Desesperançada.
Mesmo furioso e distraído, Arthur era um bom motorista. Não demorou muito para que o seu carro descesse pela conhecida rua de Eduardo Molina e meu coração começasse a bater cada vez mais rápido. Ansioso.
O freio de mão foi puxado com raiva e a cabeça loira do homem ao meu lado se apoiou no volante, tentando recuperar o controle. Mas depois de tudo o que eu havia presenciado, não o culpava por estar tão fora de si. Após assistir a maneira como Arthur se sentia à vontade na
cozinha, como se estivesse em seu habitat natural, rodeado de panelas e talheres, era impossível vê-lo em qualquer outro lugar. Especialmente todo engravatado e dentro de um prédio como aquele em que eu passara meus últimos dias.

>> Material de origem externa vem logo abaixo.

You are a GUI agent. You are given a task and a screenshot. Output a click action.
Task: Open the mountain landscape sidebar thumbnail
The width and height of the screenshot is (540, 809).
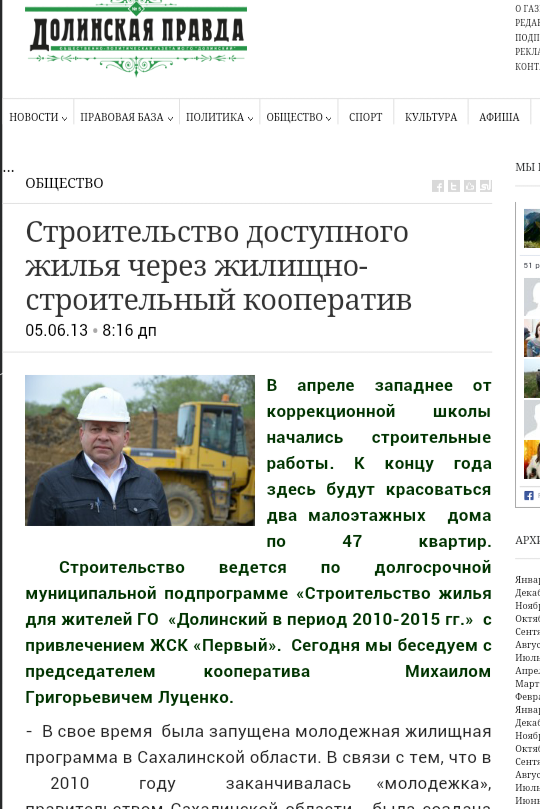(532, 229)
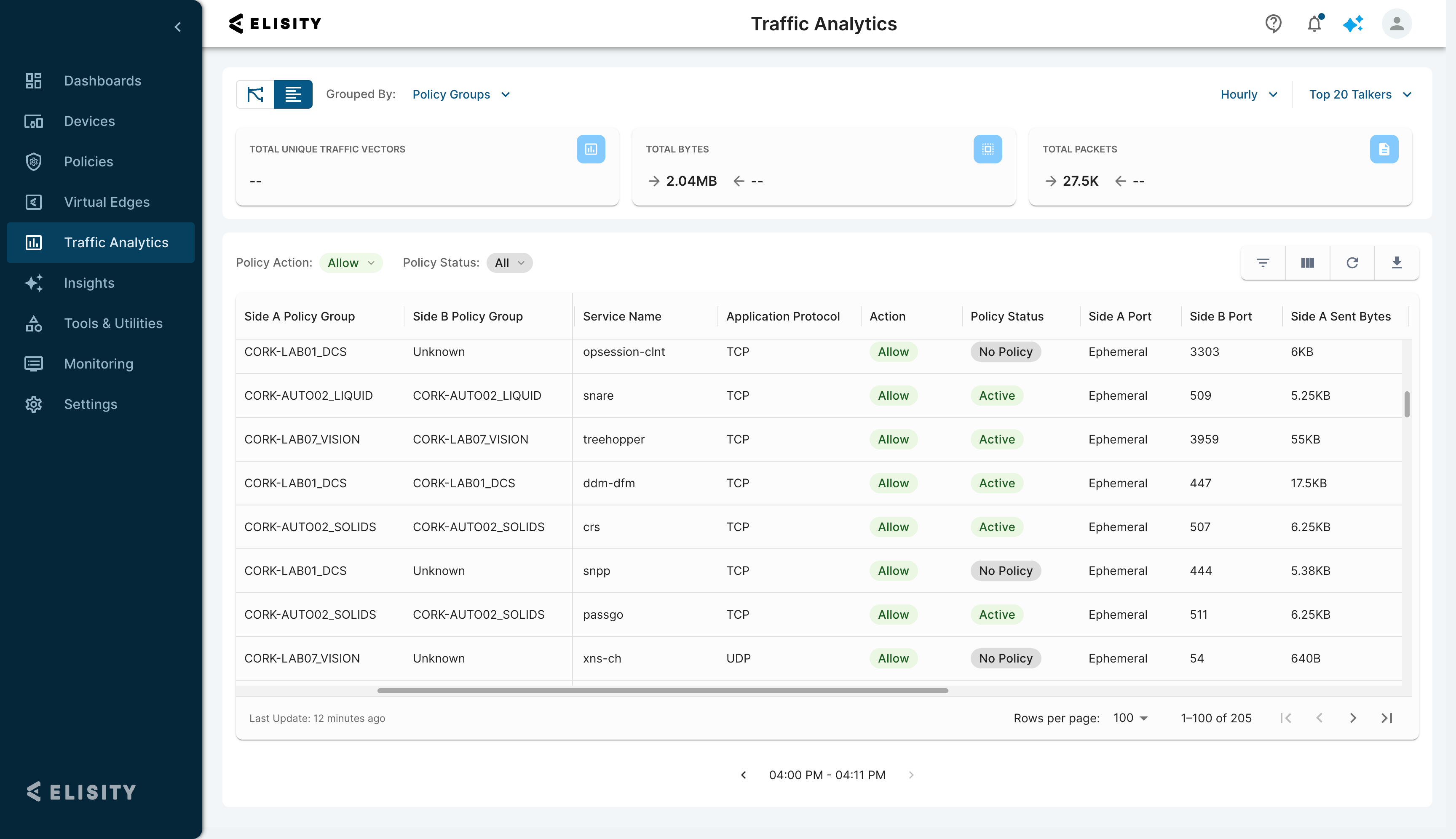Go to previous time range
Viewport: 1456px width, 839px height.
tap(744, 775)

Arthur não havia nascido para as leis e gravatas, havia nascido para a cozinha. Como o pai dele poderia desconsiderar o talento que o filho tinha? Depois de longos minutos, o meu chef de cozinha favorito ergueu a cabeça, me encarando com seus olhos azuis brilhantes e me segurou, abrindo a porta do carro. Com todo o direito e poder de melhor amigo, abriu o portão da casa de Duda.
Meu coração, que já estava descontrolado, ficou ainda pior quando atravessamos o largo pátio a caminho da porta. Arthur estava alheio ao meu nervosismo e, para piorar a situação, ao invés de me dar alguns momentos para deixar que eu me preparasse para o reencontro tão temido, simplesmente deu a volta pela casa, indo para a construção no quintal, onde seu sexto sentido provavelmente lhe dissera que Eduardo estava por lá.
Minhas patas tremiam. Meu corpo tremia. Minha respiração estava instável. Depois de tanto tempo, eu finalmente veria Molina.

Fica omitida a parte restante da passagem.